The general syntax is:
spelldump [options] <dictionary> <affix> [result] [locale-name]
The two main parameters are the dictionary's main file and its affix file; these are usually named
[language-prefix].aff and can be found in most common Linux distributions and various online sources.
[result] is where the extracted dictionary data will be output, and
[locale-name] specifies the locale details you wish to use.
There is also an optional
-c [file] option, which specifies a file for case conversion details.
Examples of usage are:
spelldump en.dict en.aff spelldump ru.dict ru.aff ru.txt ru_RU.CP1251 spelldump ru.dict ru.aff ru.txt .1251
The result file will contain a list of all the words in the dictionary, sorted alphabetically, in the format of a wordforms file. This can be used to tailor it to your specific needs. An example of what the result file could look like:
zone > zone zoned > zoned zoning > zoning
wordbreaker is used to split compound words, such as those commonly found in URLs, into their component words. For example, this tool can split "lordoftherings" into its four component words, or
http://manofsteel.warnerbros.com into "man of steel warner bros". This helps in searching, as it eliminates the need for prefixes or infixes. For example, searching for "sphinx" would not match "sphinxsearch", but if you break the compound word and index the separate components, you would get a match without the increased file sizes that come with using prefixes and infixes in full-text indexing.

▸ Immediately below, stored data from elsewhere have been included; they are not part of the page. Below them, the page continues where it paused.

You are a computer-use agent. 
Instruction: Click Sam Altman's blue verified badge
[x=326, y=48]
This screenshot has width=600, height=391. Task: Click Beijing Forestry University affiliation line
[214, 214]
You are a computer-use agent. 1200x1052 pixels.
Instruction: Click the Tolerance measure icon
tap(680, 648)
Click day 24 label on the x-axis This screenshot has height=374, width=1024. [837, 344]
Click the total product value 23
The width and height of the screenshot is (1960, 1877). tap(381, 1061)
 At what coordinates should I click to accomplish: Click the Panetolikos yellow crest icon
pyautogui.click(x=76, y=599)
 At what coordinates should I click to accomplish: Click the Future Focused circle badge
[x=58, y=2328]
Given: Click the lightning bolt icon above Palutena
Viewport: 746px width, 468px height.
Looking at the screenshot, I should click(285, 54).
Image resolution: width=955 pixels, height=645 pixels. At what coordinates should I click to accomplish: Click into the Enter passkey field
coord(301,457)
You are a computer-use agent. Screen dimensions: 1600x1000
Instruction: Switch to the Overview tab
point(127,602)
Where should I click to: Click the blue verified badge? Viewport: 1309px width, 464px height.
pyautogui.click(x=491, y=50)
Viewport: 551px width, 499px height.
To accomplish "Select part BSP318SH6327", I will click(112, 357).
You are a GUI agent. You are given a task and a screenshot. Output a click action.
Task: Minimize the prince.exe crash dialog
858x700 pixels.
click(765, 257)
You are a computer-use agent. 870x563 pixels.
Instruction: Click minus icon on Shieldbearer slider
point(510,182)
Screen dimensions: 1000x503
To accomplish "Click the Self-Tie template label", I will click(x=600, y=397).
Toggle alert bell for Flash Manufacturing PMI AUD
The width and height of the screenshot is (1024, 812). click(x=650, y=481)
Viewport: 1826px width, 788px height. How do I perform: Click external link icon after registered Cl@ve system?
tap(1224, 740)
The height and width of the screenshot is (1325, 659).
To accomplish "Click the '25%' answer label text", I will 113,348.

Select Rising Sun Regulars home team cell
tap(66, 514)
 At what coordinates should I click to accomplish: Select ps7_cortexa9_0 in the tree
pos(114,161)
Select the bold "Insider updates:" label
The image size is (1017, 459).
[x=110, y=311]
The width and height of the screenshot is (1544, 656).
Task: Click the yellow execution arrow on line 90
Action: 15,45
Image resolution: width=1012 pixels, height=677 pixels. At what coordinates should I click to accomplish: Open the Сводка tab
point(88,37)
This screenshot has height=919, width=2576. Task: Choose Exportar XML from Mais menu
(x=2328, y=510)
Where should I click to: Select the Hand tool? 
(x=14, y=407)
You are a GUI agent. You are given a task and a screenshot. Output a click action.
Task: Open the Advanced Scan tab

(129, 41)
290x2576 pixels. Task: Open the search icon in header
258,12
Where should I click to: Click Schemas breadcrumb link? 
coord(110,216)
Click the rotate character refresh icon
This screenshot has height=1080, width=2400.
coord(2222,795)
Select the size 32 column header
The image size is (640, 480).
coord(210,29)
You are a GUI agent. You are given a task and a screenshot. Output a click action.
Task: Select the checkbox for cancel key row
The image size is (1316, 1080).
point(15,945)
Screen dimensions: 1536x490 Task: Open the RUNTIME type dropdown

Examples of usage include:
echo manofsteel | bin/wordbreaker -dict dict.txt split man of steel
The input stream will be separated into words using the
-dict dictionary file. If no dictionary is specified, wordbreaker looks in the working folder for a wordbreaker-dict.txt file. (The dictionary should match the language of the compound word.) The
split command breaks words from the standard input and outputs the result to the standard output. There are also
bench commands that allow you to test the splitting quality and benchmark the splitting functionality.
Wordbreaker requires a dictionary to recognize individual substrings within a string. To differentiate between different guesses, it uses the relative frequency of each word in the dictionary, with higher frequency meaning a higher split probability. You can generate such a file using the
indexer --buildstops dict.txt 100000 --buildfreqs myindex -c /path/to/sphinx.conf
which will write the 100,000 most frequent words along with their counts from myindex into dict.txt. The output file is a text file, so it can be edited by hand if necessary to add or remove words.
The Manticore Search API is documented using the OpenAPI specification, which can be used to generate client SDKs. The machine-readable YAML file is available at https://raw.githubusercontent.com/manticoresoftware/openapi/master/manticore.yml
You can also view the specification visualized with the online Swagger Editor here.